GPU resource requests are handled slightly differently from what was described in the Projects section. In case you need to request GPUs, the first step is to open a ticket to the GPU Platform Consultancy functional element. The consultants will help you decide which of the services better suits your needs.

Services


OpenStack Project with GPU Flavors

This option is identical to the one described in the Projects section, except that GPU flavors will be assigned to your project. You can then launch instances with GPUs.
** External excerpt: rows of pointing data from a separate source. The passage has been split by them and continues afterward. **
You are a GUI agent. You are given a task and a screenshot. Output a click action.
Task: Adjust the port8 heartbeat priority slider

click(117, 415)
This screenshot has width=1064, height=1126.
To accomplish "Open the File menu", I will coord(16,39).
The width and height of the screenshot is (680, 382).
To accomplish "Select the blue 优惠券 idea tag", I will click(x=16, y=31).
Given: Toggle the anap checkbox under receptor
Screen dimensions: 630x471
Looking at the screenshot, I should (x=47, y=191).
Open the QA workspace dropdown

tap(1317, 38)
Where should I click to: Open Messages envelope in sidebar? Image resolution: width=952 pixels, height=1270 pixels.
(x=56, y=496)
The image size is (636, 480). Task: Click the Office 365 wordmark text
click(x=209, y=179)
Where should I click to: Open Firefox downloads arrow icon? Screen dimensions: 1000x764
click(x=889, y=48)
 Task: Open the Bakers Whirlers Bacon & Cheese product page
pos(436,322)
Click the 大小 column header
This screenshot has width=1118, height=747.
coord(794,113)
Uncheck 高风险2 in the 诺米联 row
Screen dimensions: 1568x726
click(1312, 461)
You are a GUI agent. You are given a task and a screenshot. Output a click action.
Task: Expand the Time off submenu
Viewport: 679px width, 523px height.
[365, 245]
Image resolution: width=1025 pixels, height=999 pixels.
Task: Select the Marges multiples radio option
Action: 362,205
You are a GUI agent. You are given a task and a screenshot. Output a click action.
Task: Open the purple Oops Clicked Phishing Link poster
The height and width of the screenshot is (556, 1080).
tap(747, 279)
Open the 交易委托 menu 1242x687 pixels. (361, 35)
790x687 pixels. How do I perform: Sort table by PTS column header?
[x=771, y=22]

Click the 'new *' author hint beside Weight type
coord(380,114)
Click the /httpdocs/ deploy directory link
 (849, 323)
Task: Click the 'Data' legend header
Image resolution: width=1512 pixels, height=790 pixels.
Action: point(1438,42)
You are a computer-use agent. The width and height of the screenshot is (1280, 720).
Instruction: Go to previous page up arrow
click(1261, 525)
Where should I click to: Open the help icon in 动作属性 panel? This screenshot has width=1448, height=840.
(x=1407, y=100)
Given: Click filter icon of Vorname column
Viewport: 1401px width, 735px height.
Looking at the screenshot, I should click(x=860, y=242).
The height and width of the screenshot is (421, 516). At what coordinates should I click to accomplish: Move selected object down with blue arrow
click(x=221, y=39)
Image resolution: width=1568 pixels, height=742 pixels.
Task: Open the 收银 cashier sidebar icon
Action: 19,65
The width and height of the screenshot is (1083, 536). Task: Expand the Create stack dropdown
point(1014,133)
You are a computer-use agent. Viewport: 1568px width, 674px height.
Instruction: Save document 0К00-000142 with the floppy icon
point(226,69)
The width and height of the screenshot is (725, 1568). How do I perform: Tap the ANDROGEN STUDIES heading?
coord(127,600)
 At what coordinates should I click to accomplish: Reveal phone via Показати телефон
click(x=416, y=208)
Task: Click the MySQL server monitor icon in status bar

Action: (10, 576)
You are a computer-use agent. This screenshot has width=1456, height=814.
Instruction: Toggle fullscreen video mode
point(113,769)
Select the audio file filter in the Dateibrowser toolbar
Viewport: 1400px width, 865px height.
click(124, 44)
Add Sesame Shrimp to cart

The available flavors are:

Flavor Name GPU RAM vCPUs Disk Ephemeral Comments
g1.xlarge V100 16 GB 4 56 GB 96 GB -
g1.4xlarge V100 (4x) 64 GB 16 80 GB 528 GB -
g2.xlarge T4 16 GB 4 64 GB 192 GB -
g2.5xlarge T4 168 GB 28 160 GB 1200 GB -
g3.xlarge V100S 16 GB 4 64 GB 192 GB -
g3.4xlarge V100S (4x) 64 GB 16 128 GB 896 GB -
g4.p1.40g A100 (1x) 120 GB 16 600 GB - AMD CPUs
g4.p2.40g A100 (2x) 240 GB 32 1200 GB - AMD CPUs
g4.p4.40g A100 (4x) 480 GB 64 2400 GB - AMD CPUs
vg1.xlarge T4 (vGPU) 16 GB 4 64 GB 192 GB Specific configuration here

Note: Adequate GPU drivers have to be installed (detailed here).

Note: Baremetal nodes with GPUs are also possible in certain cases, please open a ticket for these requests.

Policies

GPU resources are a rare resource and expensive resources, and the PCI-passthrough model limits ITs possibilities to monitor their (efficient) usage, which needs to be done on the guests. GPU resoures can be allocated for testing periods of up to 4 months, after which resources are claimed back and a usage report is expected. Longer loan times are possible but require a justification and management approval.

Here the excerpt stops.